As the semester ramps up, I thought it would be useful to look at several of the cases pending before the U.S. Supreme Court which are likely to alter (or reaffirm) the landscape of Criminal Procedure.
The Court’s year runs from October to June; as such, all of the below cases are pending in the “October 2013 term,” although the decisions in the cases will be announced anytime between now (for the cases which have already heard oral argument) and sometime in 2015 (for the cases which have not yet been briefed). The Court considers 100+ cases each term (out of more than 8000 Petitions), of which a few this term are relevant to Criminal Procedure as follows:
Fernandez v. California – A Fourth Amendment Case addressing issues of “consent” in the context of housemates – if the police come to someone’s door and are denied consent to enter by one occupant, can they later get consent from a co-occupant, or is the initial denial of consent a “continuing assertion of 4th Amendment rights which cannot be overridden?” The case addressing this issue up to now is Georgia v. Randolph – Fernandez will refine the decision reached in that case.
The case has been fully briefed and argued; a decision is forthcoming.
Navarette v. California – A Fourth Amendment Case addressing issues of “reasonable suspicion” in the context of automobile stops – if the police receive an anonymous tip about a drunken or reckless driver, do they need to corroborate the dangerous driving before stopping the vehicle? There are an existing constellation of cases addressing what amount of suspicion the police need in order to effect a traffic stop; this case will refine the doctrine.

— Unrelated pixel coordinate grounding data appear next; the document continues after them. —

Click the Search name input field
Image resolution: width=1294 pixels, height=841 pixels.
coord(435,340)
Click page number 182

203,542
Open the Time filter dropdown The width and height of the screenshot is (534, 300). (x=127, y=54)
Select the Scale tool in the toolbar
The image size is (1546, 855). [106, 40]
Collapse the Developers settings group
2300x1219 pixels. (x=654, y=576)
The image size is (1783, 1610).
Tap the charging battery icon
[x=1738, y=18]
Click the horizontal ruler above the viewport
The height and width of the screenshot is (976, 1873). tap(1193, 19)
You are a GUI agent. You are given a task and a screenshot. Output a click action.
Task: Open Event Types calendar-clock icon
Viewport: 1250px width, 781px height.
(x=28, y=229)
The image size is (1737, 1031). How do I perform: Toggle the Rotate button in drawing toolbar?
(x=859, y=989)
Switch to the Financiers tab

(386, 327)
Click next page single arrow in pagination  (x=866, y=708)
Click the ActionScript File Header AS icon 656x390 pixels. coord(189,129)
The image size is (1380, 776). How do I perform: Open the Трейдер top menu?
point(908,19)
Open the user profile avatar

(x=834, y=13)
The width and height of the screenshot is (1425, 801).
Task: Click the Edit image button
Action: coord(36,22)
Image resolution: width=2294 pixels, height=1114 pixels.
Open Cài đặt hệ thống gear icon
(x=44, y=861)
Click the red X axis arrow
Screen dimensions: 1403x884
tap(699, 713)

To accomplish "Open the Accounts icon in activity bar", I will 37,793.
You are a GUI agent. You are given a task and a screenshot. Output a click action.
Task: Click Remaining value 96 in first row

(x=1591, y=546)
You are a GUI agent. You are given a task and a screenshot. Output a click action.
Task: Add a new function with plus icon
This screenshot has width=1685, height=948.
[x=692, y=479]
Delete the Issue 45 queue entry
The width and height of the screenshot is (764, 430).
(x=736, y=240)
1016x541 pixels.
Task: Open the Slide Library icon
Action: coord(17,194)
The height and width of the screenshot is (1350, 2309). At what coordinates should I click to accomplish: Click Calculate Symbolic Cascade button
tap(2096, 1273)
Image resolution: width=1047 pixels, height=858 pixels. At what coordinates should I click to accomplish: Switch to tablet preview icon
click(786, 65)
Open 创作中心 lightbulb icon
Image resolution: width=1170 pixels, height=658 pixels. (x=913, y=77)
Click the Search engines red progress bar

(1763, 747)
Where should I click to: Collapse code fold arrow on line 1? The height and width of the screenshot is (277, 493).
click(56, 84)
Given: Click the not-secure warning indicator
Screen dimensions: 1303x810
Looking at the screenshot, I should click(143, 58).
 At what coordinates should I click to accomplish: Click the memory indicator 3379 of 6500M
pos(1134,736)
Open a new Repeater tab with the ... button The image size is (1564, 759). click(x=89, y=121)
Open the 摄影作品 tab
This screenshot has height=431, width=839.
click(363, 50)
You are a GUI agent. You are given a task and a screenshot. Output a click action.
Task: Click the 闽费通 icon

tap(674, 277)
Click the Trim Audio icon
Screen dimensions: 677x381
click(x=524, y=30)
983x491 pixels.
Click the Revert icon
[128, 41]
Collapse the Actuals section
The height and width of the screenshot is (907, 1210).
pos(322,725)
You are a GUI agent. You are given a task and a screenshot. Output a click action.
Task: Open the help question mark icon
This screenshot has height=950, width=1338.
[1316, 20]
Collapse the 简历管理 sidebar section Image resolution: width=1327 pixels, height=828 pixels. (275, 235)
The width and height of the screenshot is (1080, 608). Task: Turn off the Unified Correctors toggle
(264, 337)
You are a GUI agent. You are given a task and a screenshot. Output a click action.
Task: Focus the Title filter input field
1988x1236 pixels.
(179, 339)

The case has been fully briefed but has not yet been scheduled for oral argument.
Kaley v. United States – This case lies at the intersection of the 4th, 5th, and 14th Amendments in the context of “civil forfeiture.” Under existing law, the Government may, upon motion to the court, “restrain” the assets of a Defendant which they claim will be subject to later forfeiture (under existing laws allowing for the forfeiture of certain monies obtained through criminal activity). The effect of this process is that an individual accused but not yet convicted of a crime may find their assets seized such that they cannot retain Counsel of their choice.
The Court has previously allowed this procedure against 5th and 6th Amendment challenges in U.S. v. Monsanto, but left open the question as to whether “Due Process” demands a hearing before the pre-trial seizure. The different Federal Circuits are split on this issue; Kaley will resolve the split, and thus the question.
This case has been fully briefed and argued; a decision is forthcoming.
Two other cases have been “taken up” by the Court but have not yet been briefed, both on timely topics of interest to students of Criminal Procedure. The first, Riley v. California, arises out of California while the second, U.S. v. Wurie, is a Federal Case. Both cases involve searches of defendants’ cell phones. The taking of these cases together suggests a potential willingness on the part of the Court to begin to address the myriad questions of privacy in the face of changing technology left open by U.S. v. Jones, as alluded to in Justice Sotomayor’s concurrence in that case.
As I say, the Court only recently announced that it would consider these two cases; no briefs have been filed in either, and so given the case of the Court it is likely that an opinion will not issue until Spring of 2015, in time for our consideration that semester.